Он обратил особое внимание ещё на одного человека, скрывающегося во мраке. Тот стоял, скрестив руки на груди, довольно далеко от всех остальных, и возвышаясь над ними. Его контуры были дрожащими и размытыми, так что Гаррисон подумал, что, возможно, он смотрел на привидение. Призрак, завёрнутый в Одежды Тайны, чьё лицо и глаза, как только Гаррисон напряг зрение, чтобы увидеть их яснее, повернулись прямо к нему.
И под капюшоном Одежд Тайны…
…Он увидел горящие умом серые глаза на каменном лице! Либо очень плотный призрак, либо самый загадочный и скрытный человек. Но, конечно, не враг, Гаррисон смог это ясно почувствовать. Скорее скрытый наблюдатель: охранник, должно быть. И может быть, друг.
Этот человек из камня был Сама Тайна.
В тот же самый момент, как показалось Гаррисону, следуя примеру Тайны, все остальные обитатели ямы медленно начали поворачиваться лицом к нему. Казалось, они только теперь почувствовали, что он был здесь.
Это согласованное движение произвело на него настолько зловещее впечатление — ужасного осознания — что он в ужасе вскочил, и в тот же момент почувствовал, как его вытащили, будто на невидимых нитях, из ямы к свободе, через концентрические ярусы огромного амфитеатра богов к живительному свету.
Да, амфитеатр был полон богов, увлечённых своими занятиями — но то были ложные боги. Гаррисон сразу увидел, что они использовали свои силы исключительно в собственных интересах, а не ради пользы своих последователей. И время от времени один из этих ложных богов подходил к краю ямы, заглядывал в неё, затем удовлетворённо кивал либо хмурился от презрения или разочарования, так что Гаррисон понял, что ложные боги контролировали и одобряли гнусное колдовство чародеев в яме.
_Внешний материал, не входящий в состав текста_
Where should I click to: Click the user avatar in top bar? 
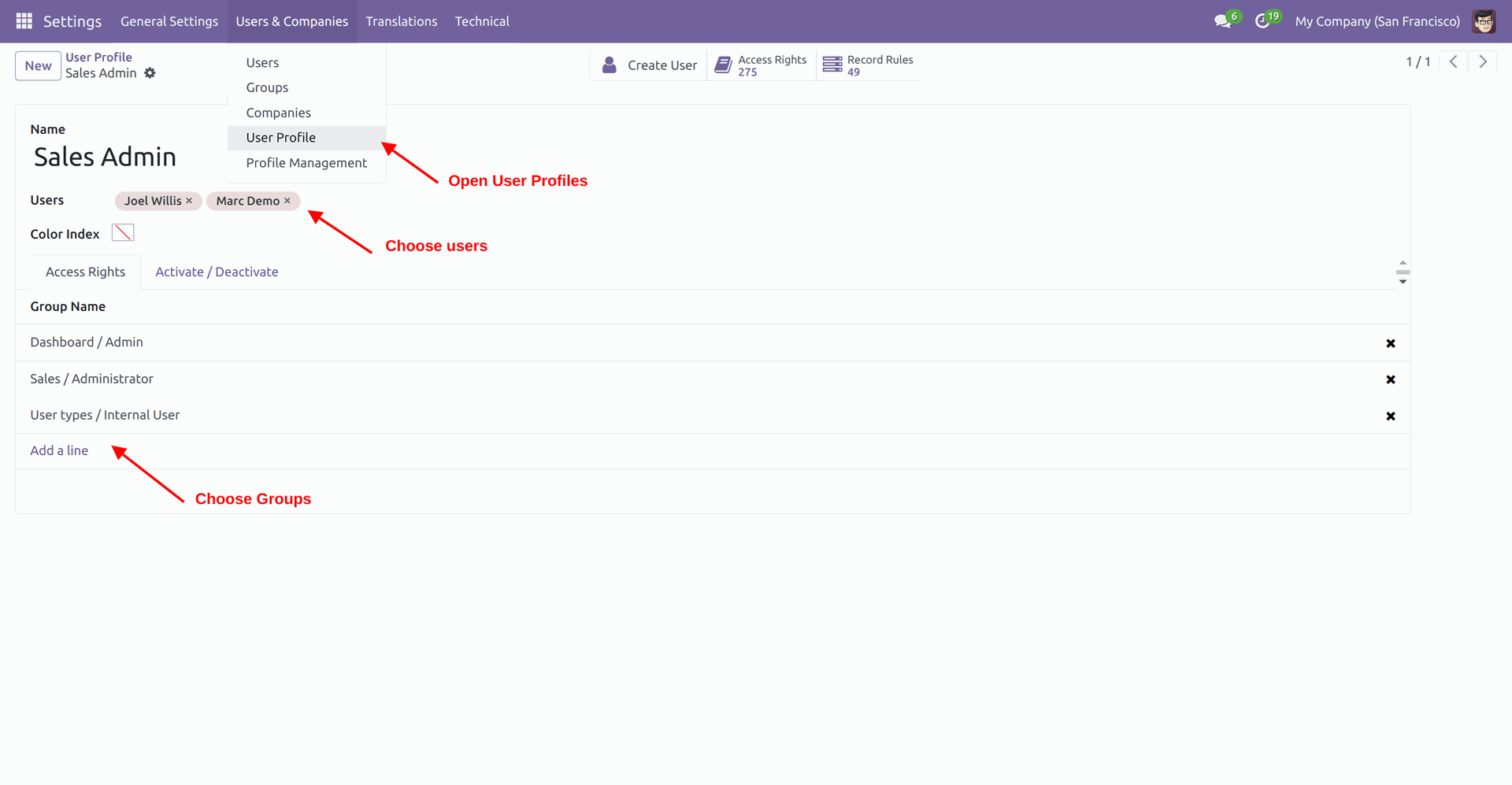pos(1484,21)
Эти боги были ещё хуже, чем колдуны и демоны, которыми они управляли, а их высокомерие и надменность были столь велики, что они облачились в одежды чести и мудрости, которых не имели права носить. На них были большие парики судей и шляпы-котелки политиков, они имели внешность лидеров и ученых, держались с важностью и манерами джентльменов — но за спинами они прятали остро отточенные ножи убийц, в их устах были слова предательства, и все они носили монокли ювелиров и поклонялись тому, кто незримо присутствовал в амфитеатре, и чьё имя было Жадность.
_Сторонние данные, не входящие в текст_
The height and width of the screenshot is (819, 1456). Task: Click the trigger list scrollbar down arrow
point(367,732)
Гаррисон знал теперь, что они были ложными богами Крупных Финансов, иногда Справедливости и Власти, а иногда даже Правопорядка и Правительства. Так что, несмотря на то, что его снова схватил невидимый великан и потащил вверх во тьму, Гаррисон не сводил взгляда с амфитеатра ложных богов внизу, запоминая их, затем мрачно кивнул и поклялся никогда не поклоняться им.
Но всматриваясь в них с высоты, он вдруг почувствовал, что он здесь не один, что здесь был Другой, кто также наблюдал и запоминал. И паря в темноте над амфитеатром, над его центральной ямой чародеев, над хрустальным шаром и прочим, поднятый и поддерживаемый в воздухе некой силой — или силами — за пределами его знаний и превосходящей (как он подозревал) любые способности к левитации, которыми он когда-либо обладал, Гаррисон напрягал чувства, чтобы обнаружить местонахождение этого Другого, чьё присутствие было словно мрачное предзнаменование.
Затем он услышал… дыхание Другого, медленное, размеренное, неторопливое. Он почувствовал, как медленно пульсирует кровь в жилах Другого, так же как пульсация силы. И почувствовал обжигающий взгляд Другого, смотрящего сквозь него и даже не подозревающего о его духе, поскольку тот был слишком увлечён деятельностью существ внизу. И в этой поднебесной тишине признаки постороннего присутствия заставили волосы Гаррисона встать дыбом, когда он вновь оказался в собственном теле и испугался.
Он рассердился — отчасти из-за своего страха, отчасти от того, что видел, и что могло быть тем будущим, о котором он желал узнать, но которое не было показано ему более чётко. В этих недомолвках, в которых больше никто не мог быть виноват, вопреки здравому смыслу, он обвинял Другого. Поэтому он торопливо обратил взгляд наверх и стал искать этого Другого — и то, что он увидел, своей необычности превосходило любые странности.